The value of time lost in worry about financial matters
A 1998 study by So-hyun Joo and E. Thomas Garman of Virginia Technical University, Personal Finances and Worker Productivity, identified and attempted to quantify the effects of personal financial wellness on employee productivity. Financial stressors showed a statistically significant correlation with absenteeism and work time use. The time a financially stressed worker loses from productive work is calculated conservatively: “A conservative estimate is that a worker with financial problems spends 15 minutes per day dealing with personal financial matters, or 75 minutes per week, or 62.5 hours in a 50-week work year8. The relationship between personal financial wellness, especially behavioral assessment and overall satisfaction with financial situation, and work time used for personal financial matters has some practical implications. … [E]very 1-point increase in the behavioral assessment index corresponds with 0.0265 decrease in work time used for personal financial matters. Consequently every 1-point increase in behavioral assessment, on a 48-point scale, can reduce 111 minutes of work time used for personal financial matters annually (0.0265 x.75 minute/week x 50 week).”
Is my company losing dollars because of financial illiteracy?

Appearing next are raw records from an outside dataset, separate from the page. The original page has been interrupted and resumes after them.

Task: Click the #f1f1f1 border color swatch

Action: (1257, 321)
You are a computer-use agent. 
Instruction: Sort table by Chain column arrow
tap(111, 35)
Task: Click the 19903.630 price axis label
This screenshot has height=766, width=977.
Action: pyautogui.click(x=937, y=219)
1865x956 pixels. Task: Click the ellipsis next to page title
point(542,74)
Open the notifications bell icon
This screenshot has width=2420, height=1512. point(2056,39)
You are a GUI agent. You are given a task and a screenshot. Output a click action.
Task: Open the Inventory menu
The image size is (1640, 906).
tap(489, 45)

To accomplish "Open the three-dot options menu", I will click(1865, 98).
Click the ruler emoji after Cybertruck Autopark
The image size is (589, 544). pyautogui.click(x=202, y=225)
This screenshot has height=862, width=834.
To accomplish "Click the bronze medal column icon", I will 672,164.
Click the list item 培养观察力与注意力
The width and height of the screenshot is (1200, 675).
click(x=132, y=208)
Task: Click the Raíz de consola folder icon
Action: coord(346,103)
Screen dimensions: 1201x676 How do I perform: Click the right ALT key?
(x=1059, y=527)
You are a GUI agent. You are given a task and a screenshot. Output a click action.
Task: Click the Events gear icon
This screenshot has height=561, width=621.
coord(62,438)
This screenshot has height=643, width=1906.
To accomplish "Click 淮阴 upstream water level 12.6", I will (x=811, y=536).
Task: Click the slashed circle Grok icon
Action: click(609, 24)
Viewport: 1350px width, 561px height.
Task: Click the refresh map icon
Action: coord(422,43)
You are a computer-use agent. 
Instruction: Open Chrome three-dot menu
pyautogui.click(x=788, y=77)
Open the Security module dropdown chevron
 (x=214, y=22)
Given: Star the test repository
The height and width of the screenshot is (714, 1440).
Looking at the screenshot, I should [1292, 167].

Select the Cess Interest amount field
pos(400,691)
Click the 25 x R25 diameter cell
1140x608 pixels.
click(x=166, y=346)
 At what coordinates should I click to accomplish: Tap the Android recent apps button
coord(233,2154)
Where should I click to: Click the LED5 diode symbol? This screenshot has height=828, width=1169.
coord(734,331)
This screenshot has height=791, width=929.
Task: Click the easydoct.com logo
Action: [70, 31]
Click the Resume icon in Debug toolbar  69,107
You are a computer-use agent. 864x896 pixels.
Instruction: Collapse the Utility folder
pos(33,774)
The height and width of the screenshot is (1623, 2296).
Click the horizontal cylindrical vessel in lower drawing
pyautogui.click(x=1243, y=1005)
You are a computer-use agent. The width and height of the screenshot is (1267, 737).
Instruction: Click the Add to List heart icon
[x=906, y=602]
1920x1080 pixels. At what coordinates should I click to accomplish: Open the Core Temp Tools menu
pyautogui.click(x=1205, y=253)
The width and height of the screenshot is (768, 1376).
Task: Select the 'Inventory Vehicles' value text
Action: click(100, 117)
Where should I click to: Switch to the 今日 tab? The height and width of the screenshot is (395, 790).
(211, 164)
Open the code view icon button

The study provides an illustration of the employer cost of employees’ lack of financial literacy for a company with 1,000 employees, 15% of whose workers have poor financial literacy, and that a modest two-thirds of those workers can benefit from financial education if the annual cost of 62.5 hours of work is $405.94 (approximately $6.50/hr). “[T]he employer may realize a savings of $40,594 ($405.94 x 1,000 x 0.15 x 2/3).” Plug in your own average hourly cost per employee and number of employees to determine a conservative estimate of your corporate savings from providing a Financial Literacy program.